Aujourd’hui, c’est la fête des pères. Je ne sais pas comment je vais faire pour leur souhaiter vu que de tous mes pères, je n’en connais qu’un. Un seul, celui qui m’a accompagné depuis que je suis né. Les autres, je ne les ai jamais connus. Je ne sais même pas s’ils existent ni combien ils sont. Si ça se trouve, j’en ai plein mais je m’en fous, un seul a toujours compté pour moi. C’est mon papa et c’est le plus grand (ah bon ?) et le plus fort. En tout cas, c’est ce que je pensais réellement quand j’étais plus petit que lui (en taille et forcément, en âge) et voilà. Alors, moi, aujourd’hui, je ne vais souhaiter sa fête qu’à un seul père, le mien. Et je ne parlerai plus que de la fête du père. Les autres, je m’en fous.

Après, si on veut vraiment que je célèbre cette fête des pères, pour moi, c’est tout vu, ça sera la fête des paires. Des paires de quoi ? Je vous vois venir avec vos gros sabots qui se moquent de la charité bien ordonnée ! Non, je ne parlerai pas de certaines choses qui sont en dessous de la ceinture et au-dessus de la jarretière. Je vais souhaiter une bonne fête des paires aux chaussures qui m’appartiennent et j’espère que les autres en feront autant avec les leurs.

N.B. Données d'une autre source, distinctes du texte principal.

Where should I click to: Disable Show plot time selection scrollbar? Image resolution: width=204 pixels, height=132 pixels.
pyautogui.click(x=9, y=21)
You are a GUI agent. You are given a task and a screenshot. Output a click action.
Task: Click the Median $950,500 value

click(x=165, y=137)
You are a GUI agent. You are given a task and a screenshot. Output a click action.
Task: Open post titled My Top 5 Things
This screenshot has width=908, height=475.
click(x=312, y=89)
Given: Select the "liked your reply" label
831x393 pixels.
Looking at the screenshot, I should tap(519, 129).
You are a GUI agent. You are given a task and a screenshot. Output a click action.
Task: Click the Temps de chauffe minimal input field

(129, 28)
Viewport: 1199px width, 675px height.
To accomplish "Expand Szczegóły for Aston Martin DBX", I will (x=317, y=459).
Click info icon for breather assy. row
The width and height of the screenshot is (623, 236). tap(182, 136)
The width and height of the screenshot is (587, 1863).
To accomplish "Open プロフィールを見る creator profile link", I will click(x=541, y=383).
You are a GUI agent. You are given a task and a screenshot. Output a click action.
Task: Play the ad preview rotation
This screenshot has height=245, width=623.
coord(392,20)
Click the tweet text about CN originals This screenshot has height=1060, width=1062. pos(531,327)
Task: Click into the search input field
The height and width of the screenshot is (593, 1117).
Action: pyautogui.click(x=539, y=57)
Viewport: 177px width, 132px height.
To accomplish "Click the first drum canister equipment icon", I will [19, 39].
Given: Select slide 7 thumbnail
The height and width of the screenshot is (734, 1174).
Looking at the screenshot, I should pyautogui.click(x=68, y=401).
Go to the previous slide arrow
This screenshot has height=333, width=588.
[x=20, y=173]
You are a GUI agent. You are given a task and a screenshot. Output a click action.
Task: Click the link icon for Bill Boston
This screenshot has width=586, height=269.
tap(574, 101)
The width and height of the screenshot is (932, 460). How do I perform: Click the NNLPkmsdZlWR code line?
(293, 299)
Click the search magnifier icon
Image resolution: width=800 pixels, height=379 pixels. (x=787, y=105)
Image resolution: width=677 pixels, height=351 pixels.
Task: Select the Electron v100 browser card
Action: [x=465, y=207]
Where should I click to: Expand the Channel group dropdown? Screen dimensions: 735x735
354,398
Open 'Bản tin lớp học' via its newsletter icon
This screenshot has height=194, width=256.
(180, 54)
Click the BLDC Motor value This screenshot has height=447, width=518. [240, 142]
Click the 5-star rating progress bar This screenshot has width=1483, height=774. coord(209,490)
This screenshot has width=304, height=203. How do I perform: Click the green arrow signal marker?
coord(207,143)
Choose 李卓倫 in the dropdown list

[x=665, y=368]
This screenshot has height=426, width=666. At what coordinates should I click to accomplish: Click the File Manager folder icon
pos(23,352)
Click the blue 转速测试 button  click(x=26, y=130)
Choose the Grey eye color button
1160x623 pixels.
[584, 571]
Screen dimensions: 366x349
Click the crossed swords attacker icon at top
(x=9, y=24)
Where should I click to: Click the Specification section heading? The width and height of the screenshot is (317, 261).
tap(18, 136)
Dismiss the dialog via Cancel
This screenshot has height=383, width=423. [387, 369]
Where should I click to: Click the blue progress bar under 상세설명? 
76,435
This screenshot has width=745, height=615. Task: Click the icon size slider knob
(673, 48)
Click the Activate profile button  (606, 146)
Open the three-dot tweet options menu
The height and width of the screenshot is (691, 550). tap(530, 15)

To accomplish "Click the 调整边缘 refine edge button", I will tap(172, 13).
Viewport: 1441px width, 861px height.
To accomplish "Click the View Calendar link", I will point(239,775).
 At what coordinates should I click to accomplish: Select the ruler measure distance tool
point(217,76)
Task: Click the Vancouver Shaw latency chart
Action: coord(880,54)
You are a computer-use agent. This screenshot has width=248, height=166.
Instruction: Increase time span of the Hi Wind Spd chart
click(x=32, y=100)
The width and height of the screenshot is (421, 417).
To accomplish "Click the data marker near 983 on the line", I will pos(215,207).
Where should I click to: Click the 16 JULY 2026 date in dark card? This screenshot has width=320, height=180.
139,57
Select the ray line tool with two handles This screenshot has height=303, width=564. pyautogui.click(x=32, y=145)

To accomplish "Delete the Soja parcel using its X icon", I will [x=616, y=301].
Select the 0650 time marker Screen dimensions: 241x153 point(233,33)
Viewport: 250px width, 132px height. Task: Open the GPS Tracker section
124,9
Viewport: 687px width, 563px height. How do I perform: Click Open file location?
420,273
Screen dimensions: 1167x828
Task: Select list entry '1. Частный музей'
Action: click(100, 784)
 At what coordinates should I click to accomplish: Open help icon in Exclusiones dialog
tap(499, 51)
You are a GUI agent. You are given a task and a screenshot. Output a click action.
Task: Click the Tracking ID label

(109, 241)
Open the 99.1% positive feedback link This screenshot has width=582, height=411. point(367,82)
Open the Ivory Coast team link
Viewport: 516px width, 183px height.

Je souhaite une bonne fête des paires aux claques qui se perdent. Bien sûr, je n’oublie pas de dire bonne fête aux paires de lunettes que je regarde dans le blanc des yeux. Et à mes vieilles paires de skis disparues, oubliées.

Je souhaite une bonne fête des paires aux ciseaux même à ceux qui ont l’habitude de souvent couper les cheveux en quatre. Je pense également à la fête des paires de jumelles. Je ne voudrais pas qu’ils pensent que je les ai relégués dans un trou de ma mémoire, alors bonne fête des paires à mes gants, on se retrouvera l’hiver prochain, promis, juré, craché. Et une excellente fête des paires à mes couilles. Ah zut ! J’avais pourtant dit que je ne la ferais pas, celle-ci. Qui m’a poussé à la sortir malgré moi ? Ce n’est franchement pas malin. Je vais passer pour qui, après, moi ? Vite, un dernier pour faire passer le précédent… Bonne fête des paires aux soliflores, tiens. Celle-là, elle est imparable.